'Love in Bright Landscapes' — the life of David McComb

September 28, 2021
Issue 
Triffids album cover. Image: @TheTriffids/Facebook

Love in Bright Landscapes
Documentary film by Jonathan Alley
Screening dates here

In the mid-1990s, Jonathan Alley, a Melbourne-based music critic, found himself transfixed watching a singer/songwriter and his band playing in a run-down pub.

“I was just astounded by the quality of his songs,” Alley told Green Left. “I was thinking: ‘Why is this man playing to a hundred or so people in a pub while Nick Cave is selling out arenas?’ He was every bit as good as Nick Cave.”

The singer was David McComb, who rose to fame leading the Triffids and went on to found the Black-eyed Susans, as well as solo projects. Now, with Love in Bright Landscapes, Alley has completed a 13-year long project to bring McComb the attention he deserves.

Funding for the film started from a tribute concert that Alley organised together with musicians who had known McComb.

The Triffids were a product of the 1970’s Perth punk/new wave music scene. Perth youth, living in what is said to be the most isolated city in the world, turned in on themselves in a tightly interwoven, rebellious music scene that produced several well-known bands.

WA drinking laws meant that, on Sundays, pubs could only open for three hours in the afternoon in what were colloquially called “sessions”. Pubs brought in bands to draw the drinkers and many musicians honed their skills on that circuit.

McComb came from a wealthy background. Both his parents were doctors, his father a renowned surgeon.

The family lived in a luxurious mansion on the banks of the Swan River and owned a sheep farm at Ravensthorpe. His father expected, having bestowed a private school education on his youngest son, that he would follow in his conservative footsteps.

But the young McComb was entranced by the rebelliousness of Lou Reed, David Bowie and the raw power of punk music and set out on his own path. However, the Triffids’ story is nearly a classic example of the tragedy of a talented band.

They carved out their own folk/rock sound, propelled by McComb’s songs that were drenched in Western Australian landscapes. His songs, such as his masterpiece, Wide Open Road still evoke the WA summer culture of beach, harsh sunlight and driving huge distances.

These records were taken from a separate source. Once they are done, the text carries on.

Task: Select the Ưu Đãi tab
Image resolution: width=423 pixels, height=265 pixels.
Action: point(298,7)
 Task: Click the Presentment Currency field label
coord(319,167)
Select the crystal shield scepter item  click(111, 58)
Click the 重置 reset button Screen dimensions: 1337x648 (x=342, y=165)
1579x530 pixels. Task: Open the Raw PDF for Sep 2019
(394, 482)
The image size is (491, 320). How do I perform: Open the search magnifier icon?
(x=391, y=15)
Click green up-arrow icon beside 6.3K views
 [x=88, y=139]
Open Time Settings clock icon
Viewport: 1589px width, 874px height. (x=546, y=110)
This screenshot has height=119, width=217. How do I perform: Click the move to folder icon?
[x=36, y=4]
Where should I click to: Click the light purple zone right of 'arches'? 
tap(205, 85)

When they moved to London in the mid-1980's, it seemed the world was at the Triffids’ feet with the music press predicting their bright future.

The band toured endlessly, establishing a loyal European fan base. They worked hard and had dedicated management but could never cement the last element needed for pop success: a record company committed to them.

The Triffids found themselves playing large concerts, but promoting records that came out late.

Their life was characterised by arriving in strange towns and being welcomed by alcohol-fuelled lunches, hosted by local music industry representatives. After drinking into the evenings they needed stimulants to get them through the performance.

Then it was on to the next town where the cycle was repeated. What is worse, their record company intervened in the band, attempting to break it apart.

By 1989, the band had reached the end of the road.

McComb went on to solo recordings and to work with The Blackeyed Susans in Melbourne. But while fame eluded him, amphetamines, alcohol and heroin did not.

McComb had a heart transplant in 1996. He suffered from an inherited heart ailment, cardiomyopathy, which was certainly worsened by his drinking. By 1999, he was dead. The coroner found he had died of a combination of his body rejecting his new heart and heroin toxicity.

Alley has done a good job of digging out all sorts of images and interviews, and you can hear dozens of McComb's songs, personal letters and poetry throughout the documentary.

But Alley does not get to the real nub of McComb’s life: How can someone born with all of life’s advantages, blessed with prodigious artistic talent and the ability to mesmerise an audience, fail to achieve success? What kind of society industrialises artistic production while literally killing self-expression?

The capitalist entertainment industry, that giant machine that consumes talent at one end and spits out commodified mediocrity at the other, used up McComb like it has so many others.

But his life was greater than mere tragedy. McComb’s achievement is in the catalogue of his works, which, as can be seen in this film, still lovingly draws people, to his memory.